> OBJECTIFS:
(a) Résumez le document source en deux phrases, s'il vous plaît.
(b) Répondez aux questions suivantes d'après le document source.
(i) Depuis combien d'années dit-on que Lénine et Staline ont dévoyé une pensée théoriquement pure ?
(ii) Quel qualificatif est appliqué à Obama ?
(iii) Quelle banque est nommée à propos de la volonté de provoquer la pauvreté du plus grand nombre ?
(c) Recopiez le passage du document source compris entre "D'ailleurs vous commencez" et "du cow-boy Regan.", inclus, en substituant "Clinton" à "Obama".

> DOCUMENT SOURCE:
****************************************
Le parallélisme des formes est en effet frappant. Tout comme les communistes, les libéraux nous disent en substance que la recette conceptuelle originelle - marquée du sceau de la pureté et de l'enthousiasme - n'a jamais été appliquée. "Bastiat n'a pas été entendu", dites-vous: d'autres déjà disent qu'il en va de même de Friedman, et qu'on n'a pas su comprendre ces autres extra-terrestres qu'étaient ses Chicago boys. De même les communistes octogénaires font-ils observer qu'on n'a jamais pris soin d'appliquer Marx - je dis bien "appliquer" puisque le célèbre barbu croyait écrire pour l'action et non pour le plaisir onaniste des cercles philosophiques. On nous dit depuis 40 ans que Lénine et Staline ont été de grands dévoyeurs d'une pensée théoriquement pure et surtout vierge des vicissitudes politiques: les libéraux vont, tout à fait de la même manière, nous expliquer que Reagan et Thatcher n'étaient pas Friedman, et qu'il y a là un glissement pareillement tragique.

D'ailleurs vous commencez ici même. Brown, assez peu suspect de gauchisme, se trouverait empêtré dans "l'héritage social-démocrate" tandis qu'Obama serait carrémment "socialiste". A ce train-là, et quand cette prévisible dialectique sera rodée, le prochain président US pourra allègrement être traité de bolchévique ou de marxiste-léniniste, en un mot de traître à la cause. et l'on ira disant: "coment vouliez-vous que le libéralisme puisse triompher avec des politiques pareils..."; critique que l'on n'osait pas formuler, en d'autres temps, à l'encontre du cow-boy Regan.

Or, la triste vérité, c'est que la pensée libérale a échoué tout comme le communisme; l'un comme l'autre étant inadaptés à la nature humaine. Mais alors que le communisme est tombé sous des coups provenant très majoritairement de l'extérieur, nonobstant l'inefficacité de son système économique, l'ultracapitalisme libéralisé s'est effondré sous l'action de sa propre antropophagie, tant il est vrai qu'une créature qui s'auto-dévore ne peut avoir une espérance de vie illimitée. On en a de multiples exemples aujourd'hui. Les "marchés", après avoir salué le sauvetage des banques par les Etats - salué du bout des lèvres, certes, car ce sont bien des Etats, donc des structures d'emblée perçues comme jacobino-socialistes et ennemies de la liberté - ces marchés, donc, se retournent contre eux. Ce n'est pas la reconnaissance, ni la décence qui les étoufent (cela, on le savait); mais bien la fascination de l'auto-destruction, et la volonté sciemment assumée (du côté de chez Goldman Sachs notamment) de provoquer la pauvreté du plus grand nombre pour en faire le lit de la prospérité de quelques-uns. Si les mots ont un sens, ça n'est pas un progrès, mais une régression.
****************************************
> JEU DE DONNÉES:
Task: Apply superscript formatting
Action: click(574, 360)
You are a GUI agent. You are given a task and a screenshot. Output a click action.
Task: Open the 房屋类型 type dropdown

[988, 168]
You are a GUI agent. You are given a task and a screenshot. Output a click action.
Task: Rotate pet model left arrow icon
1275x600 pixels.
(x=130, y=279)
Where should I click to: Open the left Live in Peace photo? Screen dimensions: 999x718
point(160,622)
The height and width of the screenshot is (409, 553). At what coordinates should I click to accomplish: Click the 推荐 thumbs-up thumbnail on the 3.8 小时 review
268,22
****************************************
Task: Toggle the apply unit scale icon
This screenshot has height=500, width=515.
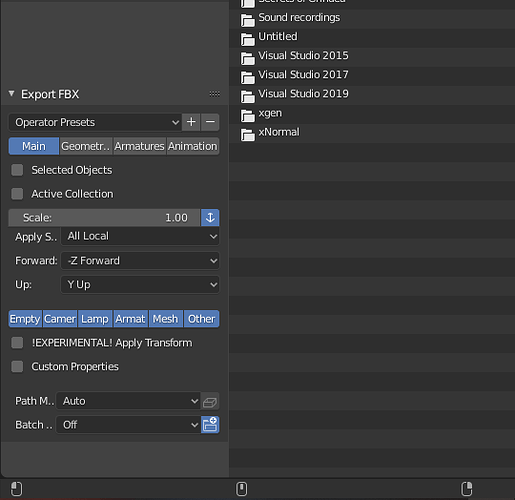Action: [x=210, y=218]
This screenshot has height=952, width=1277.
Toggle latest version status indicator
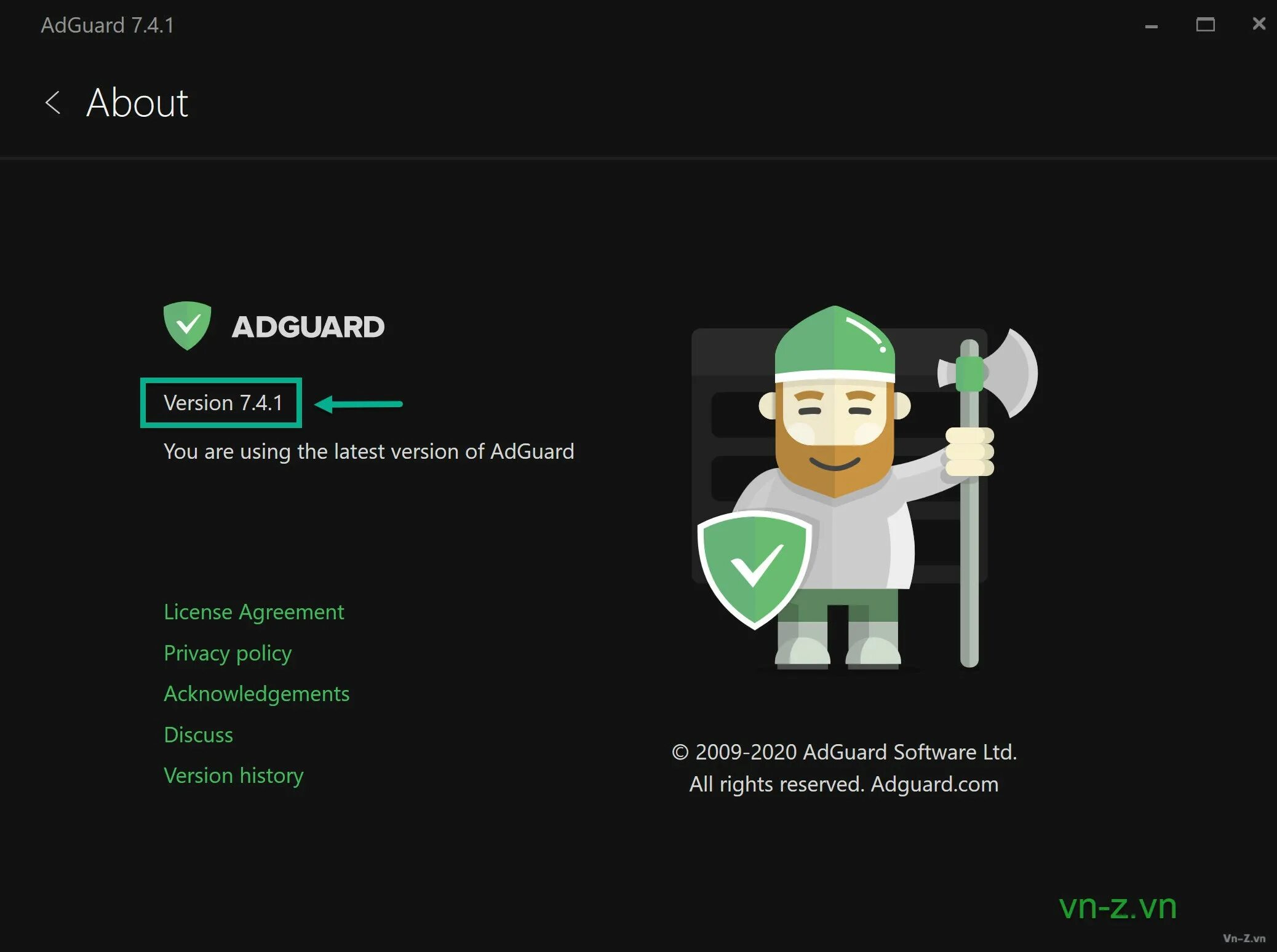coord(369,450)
****************************************
> CORRIGÉ PAR TÂCHE:
(a) Le texte rapproche libéraux et communistes, qui affirment les uns comme les autres que leur doctrine originelle, pure, n'a jamais été appliquée. Il soutient que la pensée libérale a échoué comme le communisme, mais que ce dernier est tombé sous des coups surtout extérieurs, alors que l'ultracapitalisme libéralisé s'est effondré en se dévorant lui-même.

(b)
(i) Depuis 40 ans.
(ii) « socialiste ».
(iii) Goldman Sachs.

(c)
D'ailleurs vous commencez ici même. Brown, assez peu suspect de gauchisme, se trouverait empêtré dans "l'héritage social-démocrate" tandis qu'Clinton serait carrémment "socialiste". A ce train-là, et quand cette prévisible dialectique sera rodée, le prochain président US pourra allègrement être traité de bolchévique ou de marxiste-léniniste, en un mot de traître à la cause. et l'on ira disant: "coment vouliez-vous que le libéralisme puisse triompher avec des politiques pareils..."; critique que l'on n'osait pas formuler, en d'autres temps, à l'encontre du cow-boy Regan.